Thus, all sensory information is collected and analyzed in the thalamus. Here it is partially processed and in this processed form is transferred to various areas of the cortex. Most sensory information does not reach the higher part of the central nervous system (and therefore does not cause clear and conscious sensations), but becomes a component of motor and emotional responses and, possibly, “material” for intuition.

3. The central section of each analyzer is located in a certain area of the cerebral cortex. For example:
- visual analyzer - in the occipital lobe of the cortex;
- auditory and vestibular analyzers - in the temporal lobe;
- olfactory analyzer - in the hippocampus and temporal lobe;
- taste analyzer - in the parietal lobe;
- tactile analyzer (somatosensory system) - in the posterior central gyrus of the parietal lobe (somatosensory zone);
- motor analyzer - in the anterior central gyrus of the frontal lobe (motor area) (Fig. 14.2).

Rice. 14.2.

Each analyzer contains descending, efferent neurons that “turn on” motor reactions. For example, visual information arriving at the superior colliculus causes “local” reflexes—involuntary eye movements behind a moving object, one of the elements of the orienting reflex. In the cortex, the central ends of all analyzers are connected to the motor zone, which is the central section of the motor analyzer. Thus, the motor zone receives information from all sensory systems of the body and serves as a link in interanalyzer relationships, thereby ensuring a connection between sensations and movements.
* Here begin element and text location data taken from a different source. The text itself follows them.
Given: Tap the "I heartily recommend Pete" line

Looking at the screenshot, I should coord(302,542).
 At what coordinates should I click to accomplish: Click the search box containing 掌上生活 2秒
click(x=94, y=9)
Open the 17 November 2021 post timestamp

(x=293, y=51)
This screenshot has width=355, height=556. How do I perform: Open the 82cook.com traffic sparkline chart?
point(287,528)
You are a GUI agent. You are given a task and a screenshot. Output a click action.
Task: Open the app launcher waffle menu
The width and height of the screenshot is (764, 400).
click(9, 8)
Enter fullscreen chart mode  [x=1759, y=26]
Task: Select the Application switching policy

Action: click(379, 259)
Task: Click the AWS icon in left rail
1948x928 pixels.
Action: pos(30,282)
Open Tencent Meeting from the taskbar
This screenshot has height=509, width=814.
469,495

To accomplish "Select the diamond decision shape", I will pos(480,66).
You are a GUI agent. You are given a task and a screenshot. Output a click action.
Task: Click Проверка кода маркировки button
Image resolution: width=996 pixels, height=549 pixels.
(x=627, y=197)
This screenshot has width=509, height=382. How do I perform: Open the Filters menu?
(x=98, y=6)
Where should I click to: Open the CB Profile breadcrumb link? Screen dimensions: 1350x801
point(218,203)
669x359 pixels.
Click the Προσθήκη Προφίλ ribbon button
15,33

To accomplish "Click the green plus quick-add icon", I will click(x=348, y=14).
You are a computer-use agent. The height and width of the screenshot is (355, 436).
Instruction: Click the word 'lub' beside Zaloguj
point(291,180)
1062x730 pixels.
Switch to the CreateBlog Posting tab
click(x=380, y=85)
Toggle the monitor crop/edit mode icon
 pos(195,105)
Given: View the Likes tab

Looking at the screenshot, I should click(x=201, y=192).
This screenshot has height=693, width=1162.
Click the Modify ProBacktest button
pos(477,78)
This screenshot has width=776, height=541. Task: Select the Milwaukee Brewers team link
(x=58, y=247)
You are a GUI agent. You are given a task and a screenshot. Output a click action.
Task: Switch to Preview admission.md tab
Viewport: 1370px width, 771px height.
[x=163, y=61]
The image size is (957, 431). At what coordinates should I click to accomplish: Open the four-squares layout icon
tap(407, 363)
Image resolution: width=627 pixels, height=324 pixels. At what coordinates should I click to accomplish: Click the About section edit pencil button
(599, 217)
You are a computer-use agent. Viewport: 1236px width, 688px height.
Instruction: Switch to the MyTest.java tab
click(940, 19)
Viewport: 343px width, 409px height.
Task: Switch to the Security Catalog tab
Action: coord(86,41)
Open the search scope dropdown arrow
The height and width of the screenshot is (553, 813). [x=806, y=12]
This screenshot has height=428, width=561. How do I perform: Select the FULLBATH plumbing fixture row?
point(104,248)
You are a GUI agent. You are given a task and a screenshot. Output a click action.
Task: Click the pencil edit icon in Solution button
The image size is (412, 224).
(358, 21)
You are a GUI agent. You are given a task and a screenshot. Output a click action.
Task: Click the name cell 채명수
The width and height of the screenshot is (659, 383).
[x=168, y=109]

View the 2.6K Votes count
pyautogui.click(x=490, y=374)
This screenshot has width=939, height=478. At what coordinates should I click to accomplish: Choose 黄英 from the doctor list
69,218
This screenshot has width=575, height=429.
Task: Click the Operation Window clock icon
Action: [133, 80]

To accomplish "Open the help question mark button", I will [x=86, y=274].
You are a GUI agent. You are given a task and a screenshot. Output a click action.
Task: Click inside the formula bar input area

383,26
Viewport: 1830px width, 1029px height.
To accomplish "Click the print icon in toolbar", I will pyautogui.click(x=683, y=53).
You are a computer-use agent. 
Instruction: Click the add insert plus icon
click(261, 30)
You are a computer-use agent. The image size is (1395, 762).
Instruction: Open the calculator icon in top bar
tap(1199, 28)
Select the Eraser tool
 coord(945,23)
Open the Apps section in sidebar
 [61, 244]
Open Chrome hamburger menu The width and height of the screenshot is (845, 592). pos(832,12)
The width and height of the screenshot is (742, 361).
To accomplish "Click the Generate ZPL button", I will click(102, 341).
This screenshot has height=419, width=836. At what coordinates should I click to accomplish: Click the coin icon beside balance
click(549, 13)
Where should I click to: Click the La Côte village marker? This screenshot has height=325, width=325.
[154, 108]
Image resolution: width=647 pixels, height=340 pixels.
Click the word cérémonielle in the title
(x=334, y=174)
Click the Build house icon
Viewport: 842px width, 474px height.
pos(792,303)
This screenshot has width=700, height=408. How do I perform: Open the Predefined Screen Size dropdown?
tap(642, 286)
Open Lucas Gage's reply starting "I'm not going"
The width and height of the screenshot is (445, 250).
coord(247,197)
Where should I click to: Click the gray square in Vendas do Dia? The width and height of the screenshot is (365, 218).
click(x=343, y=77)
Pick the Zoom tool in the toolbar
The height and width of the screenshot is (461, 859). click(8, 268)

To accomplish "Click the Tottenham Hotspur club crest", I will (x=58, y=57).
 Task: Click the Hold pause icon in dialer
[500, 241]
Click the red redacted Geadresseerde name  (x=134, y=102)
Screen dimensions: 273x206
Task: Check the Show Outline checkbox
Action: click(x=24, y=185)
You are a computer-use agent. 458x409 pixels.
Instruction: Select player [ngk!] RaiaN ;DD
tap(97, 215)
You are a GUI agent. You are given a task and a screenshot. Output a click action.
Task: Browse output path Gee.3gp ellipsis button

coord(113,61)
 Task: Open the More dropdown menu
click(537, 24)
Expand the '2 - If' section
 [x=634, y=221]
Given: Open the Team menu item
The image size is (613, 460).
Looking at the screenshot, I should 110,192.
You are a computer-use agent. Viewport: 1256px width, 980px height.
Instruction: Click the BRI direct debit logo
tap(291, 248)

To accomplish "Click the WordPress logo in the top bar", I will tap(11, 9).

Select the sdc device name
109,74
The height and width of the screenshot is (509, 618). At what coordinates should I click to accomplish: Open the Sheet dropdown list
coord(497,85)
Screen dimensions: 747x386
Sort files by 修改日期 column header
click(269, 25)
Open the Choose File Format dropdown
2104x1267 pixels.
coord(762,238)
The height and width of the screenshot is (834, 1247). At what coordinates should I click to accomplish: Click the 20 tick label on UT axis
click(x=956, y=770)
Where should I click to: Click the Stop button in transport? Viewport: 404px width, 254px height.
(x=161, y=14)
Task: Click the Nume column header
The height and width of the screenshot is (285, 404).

The structural elements of analyzers are not isolated in the nervous system, but are anatomically and functionally connected with speech centers, with the limbic system, subcortical sections, with autonomic centers of the trunk, etc., which ensures the relationship of sensations with emotions, movements, behavior, speech, and explains influence of sensory information on the human body.

Operating principles of analyzers (sensory systems)

Analyzers are figuratively called windows to the world, or channels of communication between a person and the outside world and his own body. Already “at the input” the information is analyzed, which is achieved by the selective response of receptors.

Within one modality there is a huge variety of signals: for example, sounds vary in pitch, timbre, origin; visual information - by color, brightness, shape, size, etc. The ability to perceive the difference between them is due to the fact that different sensory signals arise in the analyzers for different stimuli. This function is called signal discrimination. It is achieved by the formation of nerve impulses of different frequencies at the receptor level (sensory code) and the inclusion of differentiation processes at all levels of the sensory system - from receptors to the cortex. Essentially, signal discrimination is an integral part of the analysis process.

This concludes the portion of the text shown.